What should you avoid saying? Well, there are many things I’ve heard that I found to be unbearably painful… for instance: “At least you know you can get pregnant.” Or, “you can try again” or, “well, at least you have another baby waiting for you in heaven” or, “maybe it is God’s will for you not to have children,” or even, “maybe something was wrong with that baby and it was God’s way of taking care of the problem.” Honestly? That did absolutely nothing to help me work through the raw pain, emotions, and anger I was dealing with. Take the old motto to heart: When in doubt, do without. In other words, keep your mouth shut, and don’t try to come up with profoundly witty and spiritual things to say. It just isn’t necessary.
I also found that many people would tell me that they understood how I was feeling; people with two, three children that would get pregnant if they so much as looked at their husbands sideways. Really? They understand how I was feeling? I can’t tell you how that would anger me. So try to avoid saying that unless you’ve really walked a mile in the person’s shoes (empathy being quite different than sympathy).

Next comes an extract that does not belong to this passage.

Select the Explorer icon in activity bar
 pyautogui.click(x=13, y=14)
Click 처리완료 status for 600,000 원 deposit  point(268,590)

Finally, not everyone that struggles with infertility will be able to bear their own child, and it is a painful realization when they conclude that their battle is over and it is time to look at other options (adoption, foster parents, etc). Those are excellent options, and make them a complete and whole family just as if they had given birth, but a woman still mourns not being able to bear their one child. Just be there for them. Let them dissolve into a heap. Let them cry, let them scream, let them rage, and let them process. Then, pray with them. Pray that God will begin to heal their heart, bring peace to their heart, and teach them how to rejoice once again.
One of my favorite scriptures is found in Philippians 4:6-7 — "Don’t fret or worry. Instead of worrying, pray. Let petitions and praises shape your worries into prayers, letting God know your concerns. Before you know it, a sense of God’s wholeness, everything coming together for good, will come and settle you down. It’s wonderful what happens when Christ displaces worry at the center of your life." (The Message)
Partner with them in bringing their concerns to God … before you know it … A SENSE OF GOD’S WHOLENESS will come and SETTLE THEM DOWN. It may not be immediate, but if they trust in God, it will happen.